Task instructions:
Print exactly those lines that run from the beginning of the data to the line bearing "Select the Boot", inclusive.

------ Source material ------

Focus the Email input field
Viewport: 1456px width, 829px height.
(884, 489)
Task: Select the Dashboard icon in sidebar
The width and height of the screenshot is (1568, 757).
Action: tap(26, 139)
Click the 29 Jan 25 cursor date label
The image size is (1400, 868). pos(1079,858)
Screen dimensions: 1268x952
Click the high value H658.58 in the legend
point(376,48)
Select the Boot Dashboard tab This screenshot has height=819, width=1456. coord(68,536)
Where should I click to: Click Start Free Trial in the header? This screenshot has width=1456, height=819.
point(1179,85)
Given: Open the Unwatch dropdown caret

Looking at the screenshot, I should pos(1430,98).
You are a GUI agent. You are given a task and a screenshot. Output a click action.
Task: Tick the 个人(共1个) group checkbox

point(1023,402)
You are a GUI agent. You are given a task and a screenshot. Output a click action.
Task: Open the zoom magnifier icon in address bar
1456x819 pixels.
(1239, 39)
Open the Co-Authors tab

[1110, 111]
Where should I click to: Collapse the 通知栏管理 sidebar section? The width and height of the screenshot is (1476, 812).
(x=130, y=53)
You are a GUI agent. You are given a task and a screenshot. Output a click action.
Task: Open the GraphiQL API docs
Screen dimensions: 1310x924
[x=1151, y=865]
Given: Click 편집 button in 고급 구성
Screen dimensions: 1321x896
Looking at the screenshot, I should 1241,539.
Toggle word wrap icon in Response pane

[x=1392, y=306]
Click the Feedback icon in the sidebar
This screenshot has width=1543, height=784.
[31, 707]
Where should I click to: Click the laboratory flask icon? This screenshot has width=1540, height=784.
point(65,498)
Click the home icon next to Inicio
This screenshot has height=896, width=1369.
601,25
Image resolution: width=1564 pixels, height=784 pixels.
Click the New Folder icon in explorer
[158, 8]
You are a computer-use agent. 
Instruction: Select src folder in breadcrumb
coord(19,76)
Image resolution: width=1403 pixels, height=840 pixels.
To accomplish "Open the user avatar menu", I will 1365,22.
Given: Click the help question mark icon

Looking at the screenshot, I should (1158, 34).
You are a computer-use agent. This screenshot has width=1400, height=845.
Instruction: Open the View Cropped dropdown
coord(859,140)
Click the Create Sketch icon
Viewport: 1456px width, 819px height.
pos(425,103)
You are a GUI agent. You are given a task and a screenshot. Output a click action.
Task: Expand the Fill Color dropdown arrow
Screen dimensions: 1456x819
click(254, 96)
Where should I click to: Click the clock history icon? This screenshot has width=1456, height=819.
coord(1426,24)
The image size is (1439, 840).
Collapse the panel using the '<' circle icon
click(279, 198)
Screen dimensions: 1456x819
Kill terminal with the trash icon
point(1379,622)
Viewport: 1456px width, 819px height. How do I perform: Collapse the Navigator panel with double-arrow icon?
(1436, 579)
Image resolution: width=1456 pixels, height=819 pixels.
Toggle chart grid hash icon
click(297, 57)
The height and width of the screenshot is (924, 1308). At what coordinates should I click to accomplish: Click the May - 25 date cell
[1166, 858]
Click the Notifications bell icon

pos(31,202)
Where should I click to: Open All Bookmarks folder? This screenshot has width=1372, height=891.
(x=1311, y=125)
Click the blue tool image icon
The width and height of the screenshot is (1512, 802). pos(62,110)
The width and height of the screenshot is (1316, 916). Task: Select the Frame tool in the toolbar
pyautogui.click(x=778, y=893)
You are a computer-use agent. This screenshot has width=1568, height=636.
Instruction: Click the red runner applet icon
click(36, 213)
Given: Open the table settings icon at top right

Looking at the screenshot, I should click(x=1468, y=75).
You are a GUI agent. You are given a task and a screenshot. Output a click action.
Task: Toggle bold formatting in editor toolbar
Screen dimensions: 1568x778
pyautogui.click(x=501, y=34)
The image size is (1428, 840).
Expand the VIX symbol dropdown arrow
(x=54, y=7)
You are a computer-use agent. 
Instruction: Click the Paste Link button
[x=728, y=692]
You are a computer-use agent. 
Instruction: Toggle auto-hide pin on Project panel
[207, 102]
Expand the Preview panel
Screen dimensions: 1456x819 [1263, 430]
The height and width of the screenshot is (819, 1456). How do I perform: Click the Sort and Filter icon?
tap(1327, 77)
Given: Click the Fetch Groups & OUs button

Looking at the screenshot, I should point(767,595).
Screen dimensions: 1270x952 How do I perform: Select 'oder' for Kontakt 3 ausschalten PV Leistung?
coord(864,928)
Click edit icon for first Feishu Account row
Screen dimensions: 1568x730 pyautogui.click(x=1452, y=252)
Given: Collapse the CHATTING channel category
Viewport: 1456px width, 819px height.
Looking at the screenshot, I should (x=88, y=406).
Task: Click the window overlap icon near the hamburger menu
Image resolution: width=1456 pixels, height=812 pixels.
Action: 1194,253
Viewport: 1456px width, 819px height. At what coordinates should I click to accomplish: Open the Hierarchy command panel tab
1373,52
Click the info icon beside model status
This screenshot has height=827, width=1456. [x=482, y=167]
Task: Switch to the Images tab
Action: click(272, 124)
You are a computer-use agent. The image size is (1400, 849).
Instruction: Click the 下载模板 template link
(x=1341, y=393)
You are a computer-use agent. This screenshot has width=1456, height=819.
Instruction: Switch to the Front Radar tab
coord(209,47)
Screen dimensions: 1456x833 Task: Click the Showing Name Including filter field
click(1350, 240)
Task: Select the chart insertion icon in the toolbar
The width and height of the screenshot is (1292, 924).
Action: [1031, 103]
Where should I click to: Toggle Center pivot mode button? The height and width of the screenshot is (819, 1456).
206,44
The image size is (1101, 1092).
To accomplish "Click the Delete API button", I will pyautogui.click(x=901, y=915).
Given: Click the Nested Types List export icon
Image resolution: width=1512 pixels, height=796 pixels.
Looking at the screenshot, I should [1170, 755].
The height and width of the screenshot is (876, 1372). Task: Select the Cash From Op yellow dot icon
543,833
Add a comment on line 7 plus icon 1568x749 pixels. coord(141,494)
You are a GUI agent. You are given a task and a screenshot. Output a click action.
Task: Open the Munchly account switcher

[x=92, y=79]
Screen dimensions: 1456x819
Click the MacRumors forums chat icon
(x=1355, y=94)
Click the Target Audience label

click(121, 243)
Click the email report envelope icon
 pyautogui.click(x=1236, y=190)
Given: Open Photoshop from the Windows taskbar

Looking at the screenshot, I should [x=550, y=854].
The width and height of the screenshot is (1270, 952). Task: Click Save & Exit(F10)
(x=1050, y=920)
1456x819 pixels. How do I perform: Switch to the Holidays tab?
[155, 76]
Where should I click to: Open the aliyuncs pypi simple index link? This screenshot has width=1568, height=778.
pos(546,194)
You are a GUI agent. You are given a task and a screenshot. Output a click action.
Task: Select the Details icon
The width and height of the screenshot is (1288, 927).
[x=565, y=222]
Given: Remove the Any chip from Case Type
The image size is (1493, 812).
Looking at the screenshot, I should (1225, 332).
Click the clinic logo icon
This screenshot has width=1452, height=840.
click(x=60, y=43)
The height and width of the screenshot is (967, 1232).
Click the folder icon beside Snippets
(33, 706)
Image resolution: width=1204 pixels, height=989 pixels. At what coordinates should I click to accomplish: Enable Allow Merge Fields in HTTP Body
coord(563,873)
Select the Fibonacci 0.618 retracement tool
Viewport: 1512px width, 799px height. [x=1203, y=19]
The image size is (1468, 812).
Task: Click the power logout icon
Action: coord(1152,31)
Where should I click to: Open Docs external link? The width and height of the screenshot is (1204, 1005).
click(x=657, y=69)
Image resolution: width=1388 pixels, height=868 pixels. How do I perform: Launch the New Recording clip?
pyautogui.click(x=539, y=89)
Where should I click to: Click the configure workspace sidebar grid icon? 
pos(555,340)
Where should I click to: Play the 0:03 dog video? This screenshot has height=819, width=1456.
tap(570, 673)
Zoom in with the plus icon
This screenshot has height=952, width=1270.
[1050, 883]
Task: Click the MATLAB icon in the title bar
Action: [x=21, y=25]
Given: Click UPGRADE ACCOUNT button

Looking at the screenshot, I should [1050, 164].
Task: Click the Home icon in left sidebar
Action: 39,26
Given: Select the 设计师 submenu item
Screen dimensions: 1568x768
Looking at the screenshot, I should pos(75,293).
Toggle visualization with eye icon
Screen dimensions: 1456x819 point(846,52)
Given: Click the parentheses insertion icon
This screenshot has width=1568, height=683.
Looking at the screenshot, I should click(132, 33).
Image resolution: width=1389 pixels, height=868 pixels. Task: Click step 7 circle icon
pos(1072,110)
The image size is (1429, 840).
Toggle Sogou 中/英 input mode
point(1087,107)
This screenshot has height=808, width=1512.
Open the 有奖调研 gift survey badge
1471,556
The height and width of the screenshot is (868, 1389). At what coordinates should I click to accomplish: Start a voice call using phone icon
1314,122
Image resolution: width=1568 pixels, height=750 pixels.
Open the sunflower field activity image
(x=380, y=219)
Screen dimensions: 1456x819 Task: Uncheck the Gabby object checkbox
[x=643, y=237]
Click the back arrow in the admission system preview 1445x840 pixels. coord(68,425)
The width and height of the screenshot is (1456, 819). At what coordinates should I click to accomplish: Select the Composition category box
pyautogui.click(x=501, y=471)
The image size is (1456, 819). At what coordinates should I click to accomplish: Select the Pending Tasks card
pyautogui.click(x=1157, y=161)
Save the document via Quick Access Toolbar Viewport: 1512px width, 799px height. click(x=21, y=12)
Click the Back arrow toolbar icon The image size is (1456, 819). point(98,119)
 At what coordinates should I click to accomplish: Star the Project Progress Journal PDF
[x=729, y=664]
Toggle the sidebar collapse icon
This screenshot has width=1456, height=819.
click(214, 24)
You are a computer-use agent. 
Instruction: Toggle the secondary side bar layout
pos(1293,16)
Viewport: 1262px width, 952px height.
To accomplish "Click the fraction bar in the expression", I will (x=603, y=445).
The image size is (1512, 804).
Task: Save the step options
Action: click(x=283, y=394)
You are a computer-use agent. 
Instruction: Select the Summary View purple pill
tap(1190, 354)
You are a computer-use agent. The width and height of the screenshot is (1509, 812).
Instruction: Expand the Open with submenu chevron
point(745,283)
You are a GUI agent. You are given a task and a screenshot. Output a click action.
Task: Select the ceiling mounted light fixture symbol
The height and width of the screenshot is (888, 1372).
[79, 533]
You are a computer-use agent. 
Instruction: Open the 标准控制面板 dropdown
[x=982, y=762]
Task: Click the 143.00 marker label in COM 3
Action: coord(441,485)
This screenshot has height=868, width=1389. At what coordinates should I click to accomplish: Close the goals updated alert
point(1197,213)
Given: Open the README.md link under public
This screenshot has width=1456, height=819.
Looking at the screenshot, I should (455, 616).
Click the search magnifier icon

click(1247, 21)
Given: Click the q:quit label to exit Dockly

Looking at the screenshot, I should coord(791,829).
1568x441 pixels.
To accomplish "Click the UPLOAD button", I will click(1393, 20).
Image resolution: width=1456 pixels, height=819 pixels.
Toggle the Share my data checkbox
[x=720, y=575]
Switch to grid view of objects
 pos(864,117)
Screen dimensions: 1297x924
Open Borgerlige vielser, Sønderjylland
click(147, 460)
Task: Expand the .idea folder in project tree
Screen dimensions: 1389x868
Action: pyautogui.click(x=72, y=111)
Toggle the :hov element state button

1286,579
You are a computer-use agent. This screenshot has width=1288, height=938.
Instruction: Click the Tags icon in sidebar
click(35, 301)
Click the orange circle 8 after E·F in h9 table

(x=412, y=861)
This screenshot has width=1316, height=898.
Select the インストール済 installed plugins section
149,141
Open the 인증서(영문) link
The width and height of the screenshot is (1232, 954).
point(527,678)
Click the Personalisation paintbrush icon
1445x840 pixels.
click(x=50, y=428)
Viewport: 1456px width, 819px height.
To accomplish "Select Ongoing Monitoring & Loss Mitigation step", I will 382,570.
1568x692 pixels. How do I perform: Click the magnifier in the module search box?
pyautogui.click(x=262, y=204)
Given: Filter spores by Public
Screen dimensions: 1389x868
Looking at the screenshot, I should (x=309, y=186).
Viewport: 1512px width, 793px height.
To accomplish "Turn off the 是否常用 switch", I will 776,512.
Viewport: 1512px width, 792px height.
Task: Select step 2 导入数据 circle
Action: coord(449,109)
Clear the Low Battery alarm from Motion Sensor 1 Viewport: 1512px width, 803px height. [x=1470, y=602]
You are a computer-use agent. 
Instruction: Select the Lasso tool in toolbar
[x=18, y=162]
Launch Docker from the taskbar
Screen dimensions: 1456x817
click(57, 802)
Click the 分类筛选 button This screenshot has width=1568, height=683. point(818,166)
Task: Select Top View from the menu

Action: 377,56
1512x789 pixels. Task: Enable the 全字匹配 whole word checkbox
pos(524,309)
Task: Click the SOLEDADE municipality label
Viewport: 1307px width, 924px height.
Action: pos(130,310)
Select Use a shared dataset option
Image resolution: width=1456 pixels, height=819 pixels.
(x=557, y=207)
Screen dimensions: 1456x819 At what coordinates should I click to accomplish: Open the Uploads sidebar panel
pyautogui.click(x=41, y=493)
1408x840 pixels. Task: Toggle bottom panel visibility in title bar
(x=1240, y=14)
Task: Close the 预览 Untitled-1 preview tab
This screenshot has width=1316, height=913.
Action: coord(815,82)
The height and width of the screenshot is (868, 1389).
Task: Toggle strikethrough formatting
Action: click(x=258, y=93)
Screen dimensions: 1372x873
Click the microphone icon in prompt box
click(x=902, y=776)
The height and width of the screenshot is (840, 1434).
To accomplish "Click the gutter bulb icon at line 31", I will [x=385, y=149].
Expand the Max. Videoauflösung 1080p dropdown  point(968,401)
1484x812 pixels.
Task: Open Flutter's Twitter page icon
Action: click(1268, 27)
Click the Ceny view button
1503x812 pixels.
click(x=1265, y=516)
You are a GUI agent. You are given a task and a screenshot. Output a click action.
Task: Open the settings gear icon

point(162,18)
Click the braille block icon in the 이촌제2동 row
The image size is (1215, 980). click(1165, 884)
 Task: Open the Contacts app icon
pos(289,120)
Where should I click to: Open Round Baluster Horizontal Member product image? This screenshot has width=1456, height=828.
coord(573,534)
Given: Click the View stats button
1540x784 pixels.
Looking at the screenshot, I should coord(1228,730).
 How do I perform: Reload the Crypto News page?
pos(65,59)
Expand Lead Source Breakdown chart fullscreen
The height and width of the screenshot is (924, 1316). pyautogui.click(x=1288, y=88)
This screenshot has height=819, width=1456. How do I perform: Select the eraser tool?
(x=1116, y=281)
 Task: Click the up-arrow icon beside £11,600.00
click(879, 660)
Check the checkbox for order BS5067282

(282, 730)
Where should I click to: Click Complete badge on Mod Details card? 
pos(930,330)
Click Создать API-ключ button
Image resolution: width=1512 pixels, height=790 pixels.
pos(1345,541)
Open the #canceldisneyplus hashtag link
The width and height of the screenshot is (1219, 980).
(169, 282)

------

Task output:
Focus the Email input field
Viewport: 1456px width, 829px height.
(884, 489)
Task: Select the Dashboard icon in sidebar
The width and height of the screenshot is (1568, 757).
Action: tap(26, 139)
Click the 29 Jan 25 cursor date label
The image size is (1400, 868). pos(1079,858)
Screen dimensions: 1268x952
Click the high value H658.58 in the legend
point(376,48)
Select the Boot Dashboard tab This screenshot has height=819, width=1456. coord(68,536)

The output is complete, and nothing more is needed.